St. Benedict Catholic Secondary School in Ontario, Canada switched from automatic suspensions for students who fight to a restorative justice approach that requires them to work with a mediator and take responsibility for their actions.

St. Benedict Catholic Secondary School in Cambridge, Ontario, Canada switched from automatic suspensions for students who fight to a restorative justice approach that requires them to work with a mediator and take responsibility for their actions.
The school began the shift late in the 2016-17 school year, and officially implemented the restorative justice discipline approach in 2017-18. The change led to a 74 percent drop in “conflicts of a physical nature” compared to the previous year, while also reducing suspensions by 44 percent, CBC reports.
“It’s learning how to be in relationship with somebody,” said Shelley Schanzenbacher, restorative justice practitioner at Community Justice Initiatives Waterloo Region.
“Sometimes what happens is those situations begin to escalate, because they never get put to bed,” she told Craig Norris, host of CBC Radio’s “The Morning Edition.”
Principal Dan Witt noted mediation is not something students can choose over being suspended.
“It’s not a negotiation piece,” he said. “You don’t want the mediation to be a coercive strategy.”
Students sit with a mediator to talk one-on-one about fights or other incidents, as well as issues leading up to the conflict and how it impacted them.
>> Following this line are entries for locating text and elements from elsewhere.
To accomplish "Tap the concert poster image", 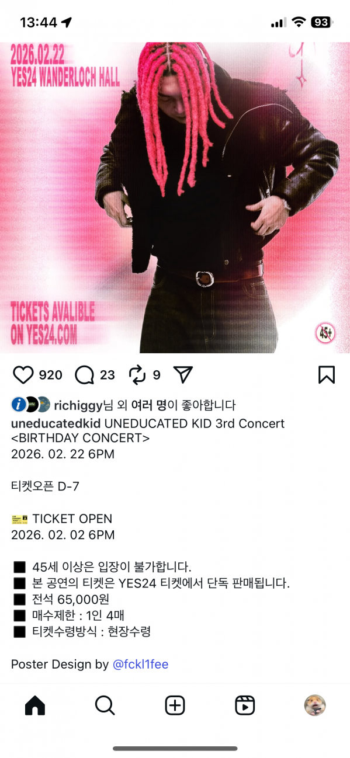I will (175, 197).
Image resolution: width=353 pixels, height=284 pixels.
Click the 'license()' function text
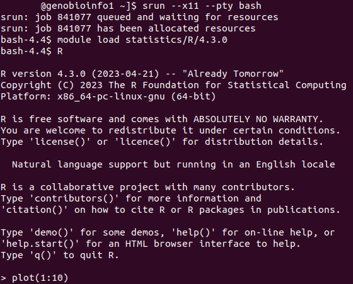pyautogui.click(x=60, y=142)
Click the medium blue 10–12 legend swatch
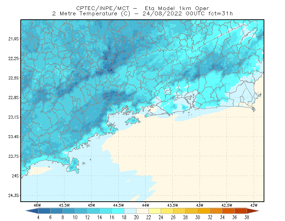This screenshot has height=221, width=285. pos(81,211)
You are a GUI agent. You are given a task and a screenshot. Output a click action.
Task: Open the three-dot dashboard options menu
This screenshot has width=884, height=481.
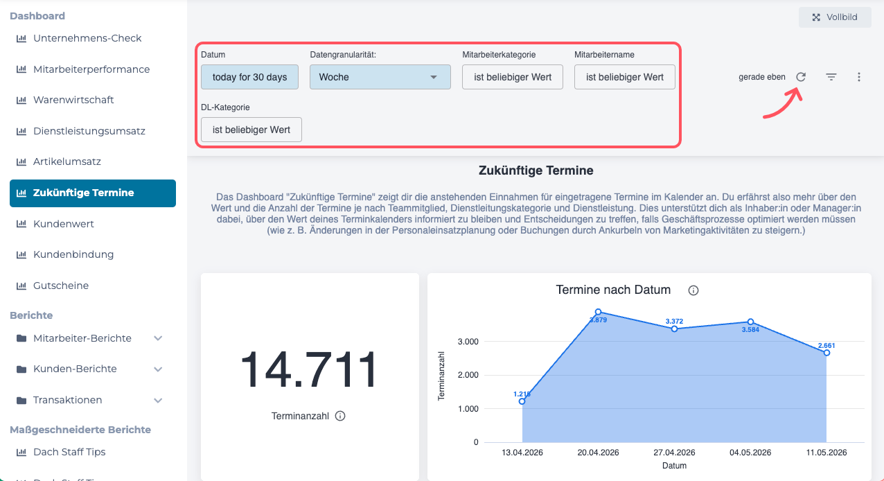859,77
Students involved then get together with the mediator to devise a resolution.
“It gives voice to each party and it gives an opportunity for each person to hear about, how did that feel when you said those things to me,” Schanzenbacher said.
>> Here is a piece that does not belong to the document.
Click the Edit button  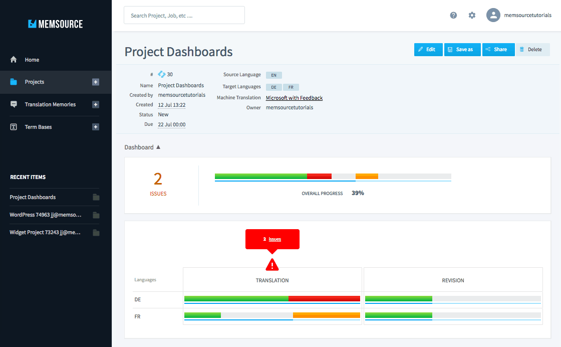pyautogui.click(x=428, y=50)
Effective restorative justice practices draws on what scholars call “moral autonomy.” Institute for Advanced Studies in Culture founder James Davison Hunter writes in “The Death of Character” that moral autonomy is an individual’s capacity to freely make ethical decisions, because “controlled behavior cannot be moral behavior for it removes the element of discretion and judgment.”
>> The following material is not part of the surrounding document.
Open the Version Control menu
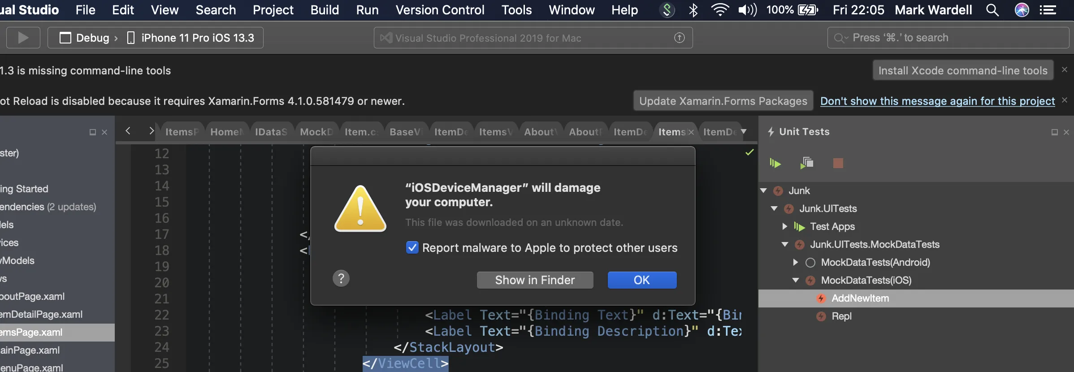This screenshot has width=1074, height=372. (x=440, y=10)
Schanzenbacher said that even though it might seem like students are being let off easy, mediation actually is a very difficult process. It requires students to face those they’ve harmed, listen to them, express an apology and repair the damage caused. It’s a process that students must undertake freely, unlike a forced suspension.
The data suggests the approach is working well with St. Benedict students, and Schanzenbacher contends administrators are recognizing the benefits.
“They’re starting to shift their perspective,” she said, “and culture shift is hard.”
Schanzenbacher is hopeful the success so far at St. Benedict will help inspire other area Catholic schools to consider restorative justice, as well, though she acknowledges that a systemic shift won’t come easy.
“There’s a lot of hard work ahead,” Schanzenbacher said, “this isn’t going to happen overnight.”
Duke Law offers more details about restorative approaches taking root in an increasing number of schools in the report “Instead of Suspension: Alternative Strategies for Effective School Discipline.”
The report “is not only educational and informative, but also can serve as a starting point for action or as a source of guidance for policy change.”